Regarding the Lincoln Savings debacle:
By early 1987, though, the thrift was careering toward disaster. Mr. McCain agreed to join several senators, eventually known as the Keating Five, for two private meetings with regulators to urge them to ease up. “Why didn’t I fully grasp the unusual appearance of such a meeting?” Mr. McCain later lamented in his memoir.
When Lincoln went bankrupt in 1989 — one of the biggest collapses of the savings and loan crisis, costing taxpayers $3.4 billion — the Keating Five became infamous. The scandal sent Mr. Keating to prison and ended the careers of three senators, who were censured in 1991 for intervening. Mr. McCain, who had been a less aggressive advocate for Mr. Keating than the others, was reprimanded only for “poor judgment” and was re-elected the next year.
Some people involved think Mr. McCain got off too lightly. William Black, one of the banking regulators the senator met with, argued that Mrs. McCain’s investment with Mr. Keating created an obvious conflict of interest for her husband. (Mr. McCain had said a prenuptial agreement divided the couple’s assets.) He should not be able to “put this behind him,” Mr. Black said. “It sullied his integrity.”

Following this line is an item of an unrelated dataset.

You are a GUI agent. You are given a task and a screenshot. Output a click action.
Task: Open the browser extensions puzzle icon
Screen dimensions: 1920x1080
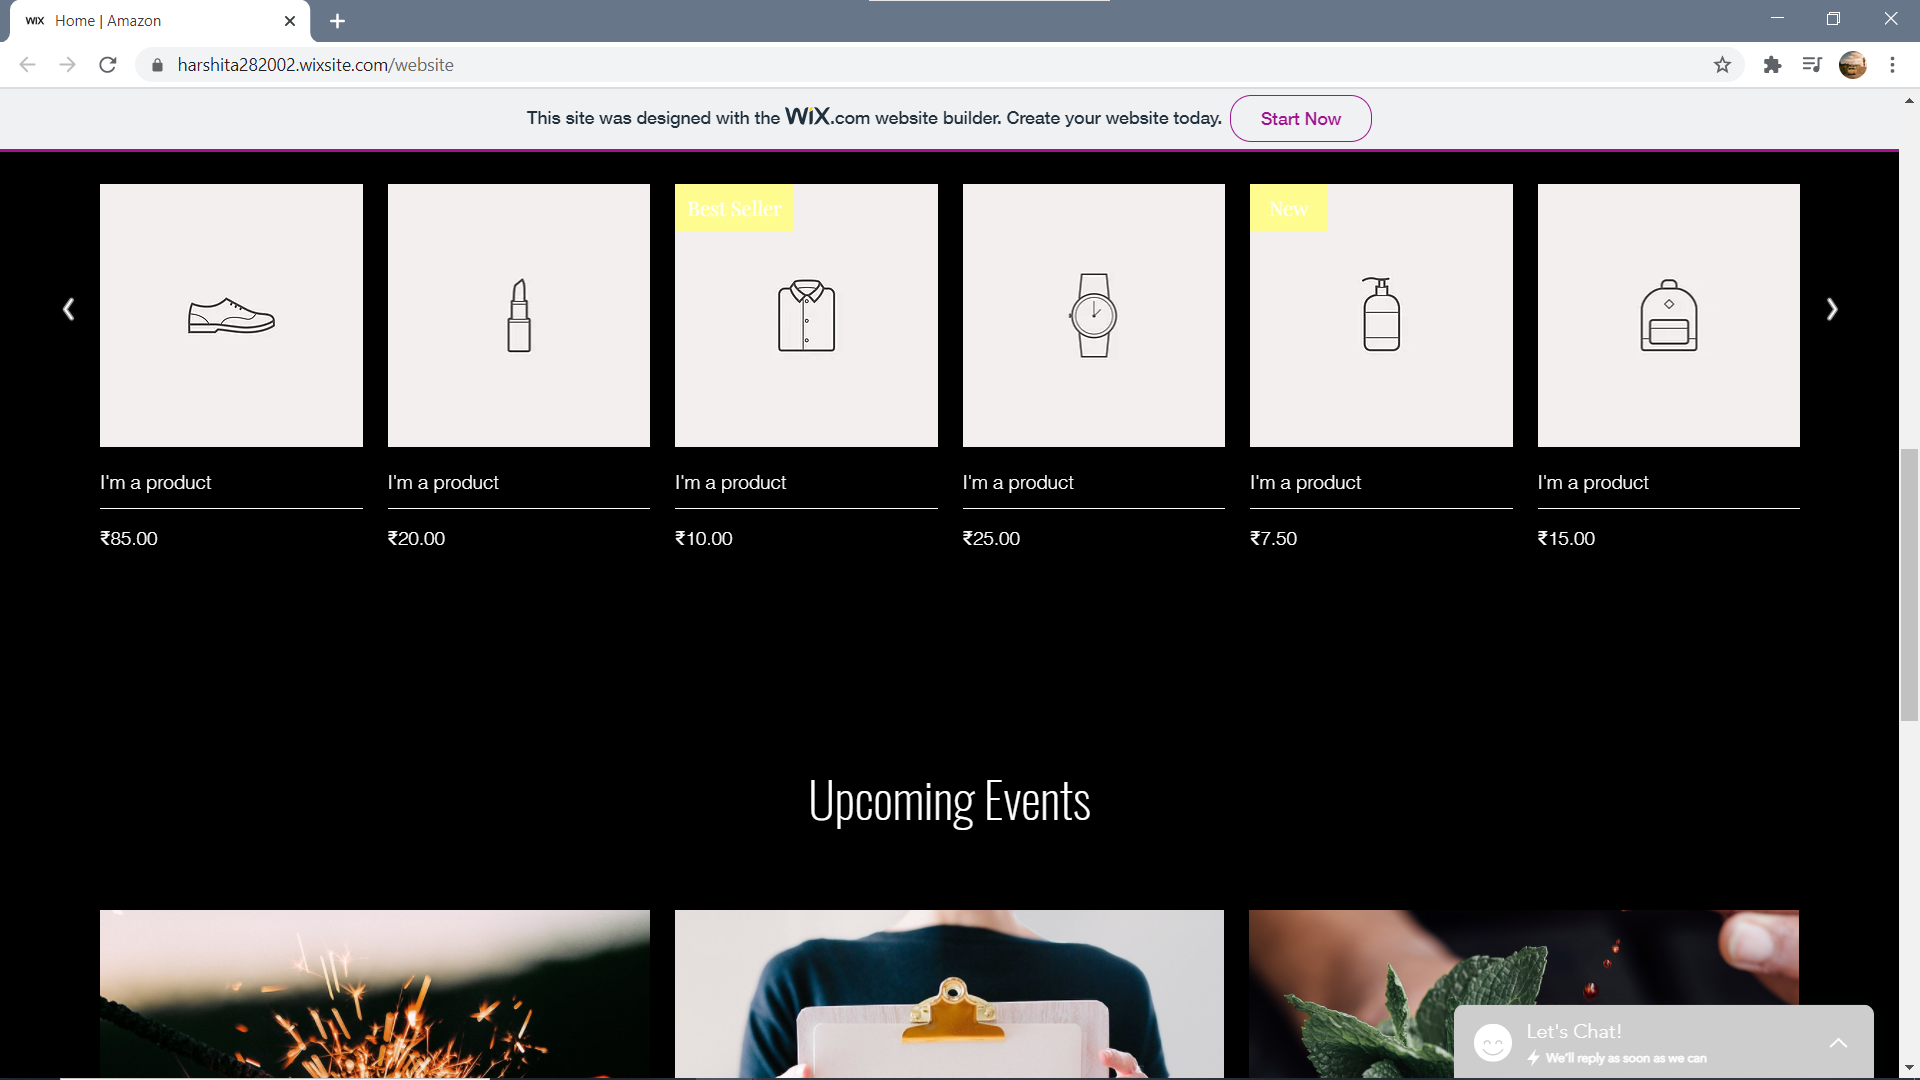click(x=1772, y=65)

Mr. McCain has since described the episode as a unique humiliation. “If I do not repress the memory, its recollection still provokes a vague but real feeling that I had lost something very important,” he wrote in his memoir. “I still wince thinking about it.”
Well--DUH.
McCain is so convinced of his own inherent honesty that he can't see any appearance of impropriety coming ahed of time--and he wants to be President?